Directions: Pull out every line in the records below that contains the word "should".

(Given information)

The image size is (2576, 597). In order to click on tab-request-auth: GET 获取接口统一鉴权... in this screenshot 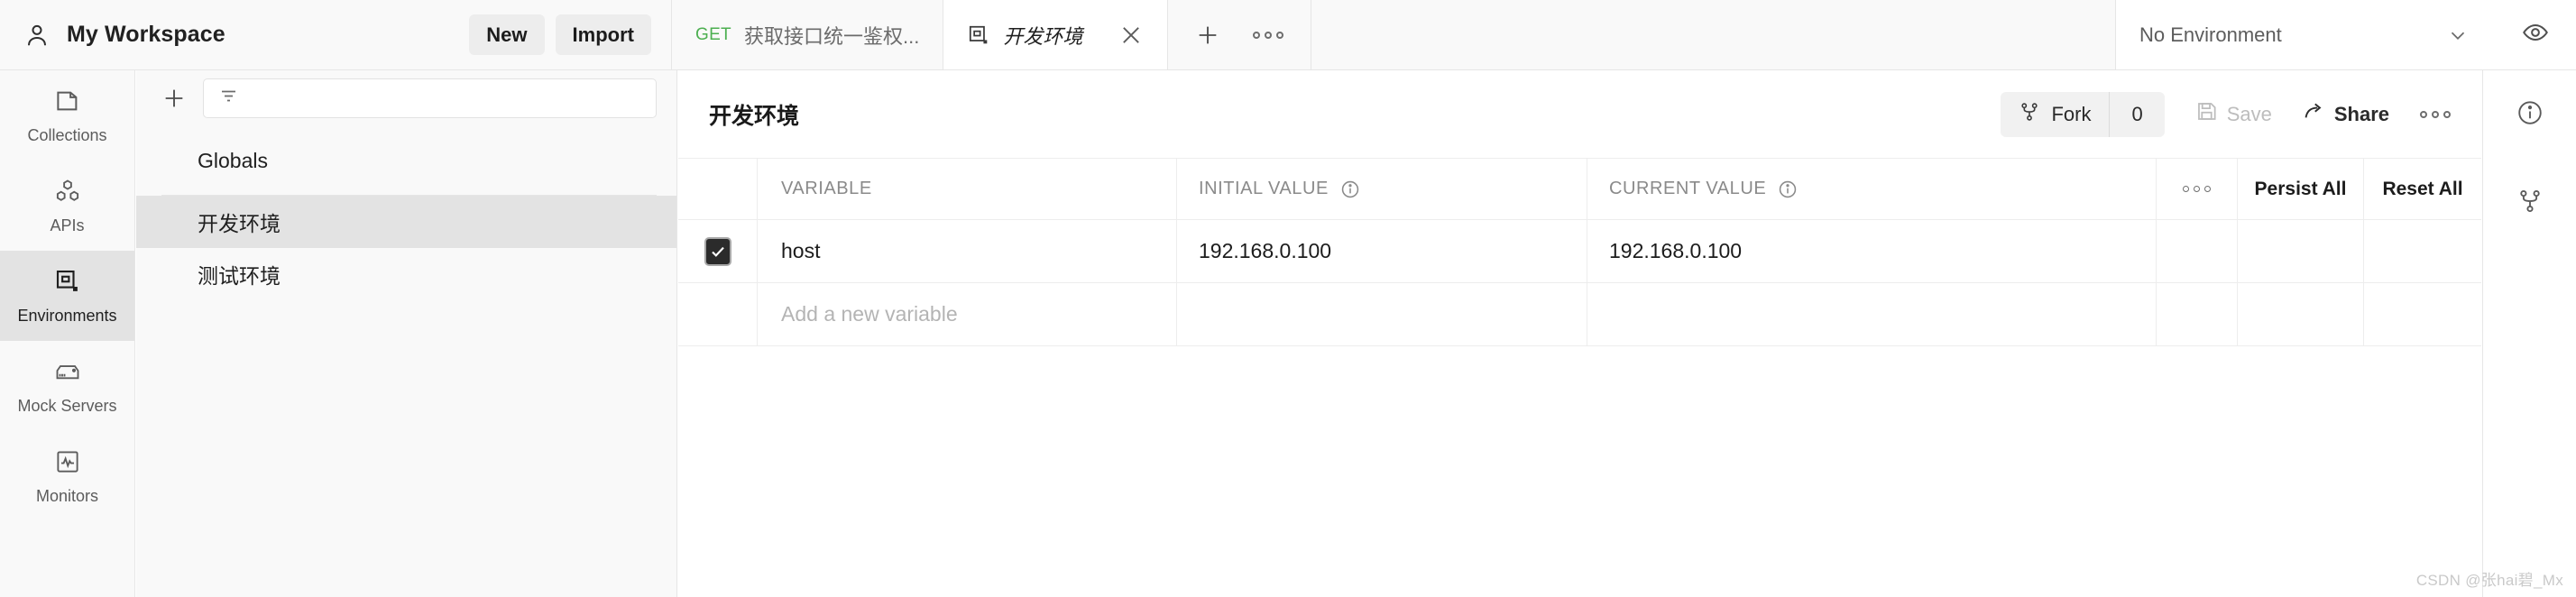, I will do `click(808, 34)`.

(End Given information)
(Given information)

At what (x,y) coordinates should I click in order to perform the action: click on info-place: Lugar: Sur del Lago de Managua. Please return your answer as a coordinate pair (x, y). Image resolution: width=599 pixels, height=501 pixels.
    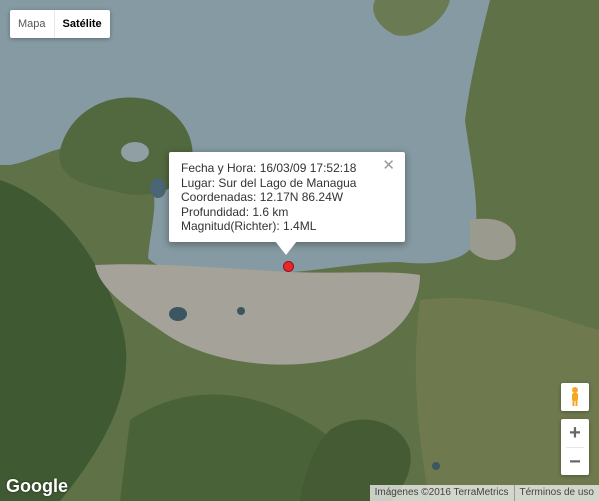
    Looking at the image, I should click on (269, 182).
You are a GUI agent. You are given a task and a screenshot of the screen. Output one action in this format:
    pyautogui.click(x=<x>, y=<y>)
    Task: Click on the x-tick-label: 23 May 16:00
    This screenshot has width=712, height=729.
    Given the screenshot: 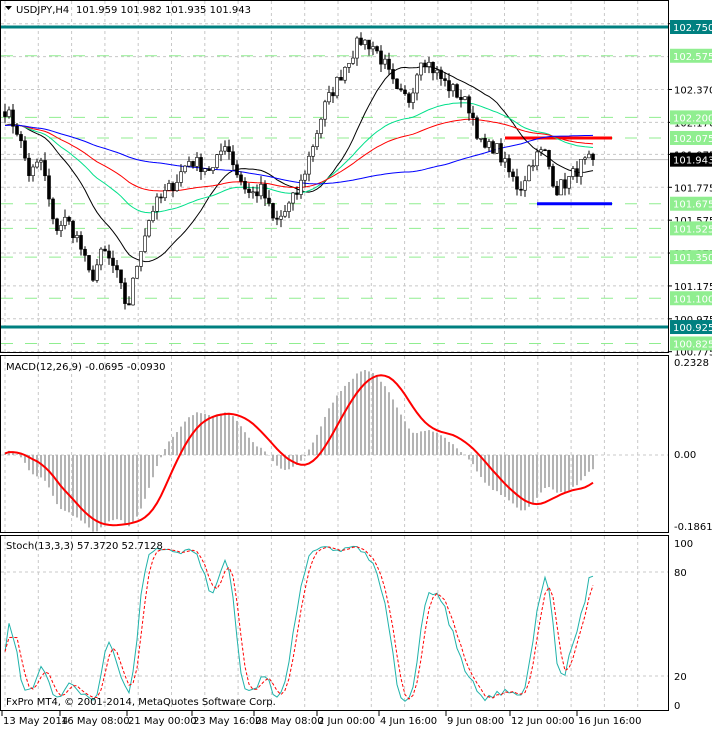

(End Given information)

Answer space:
At what (x,y) coordinates should I click in order to perform the action: click on info-place: Lugar: Sur del Lago de Managua. Please return your answer as a coordinate pair (x, y). Image resolution: width=599 pixels, height=501 pixels.
    Looking at the image, I should click on (269, 182).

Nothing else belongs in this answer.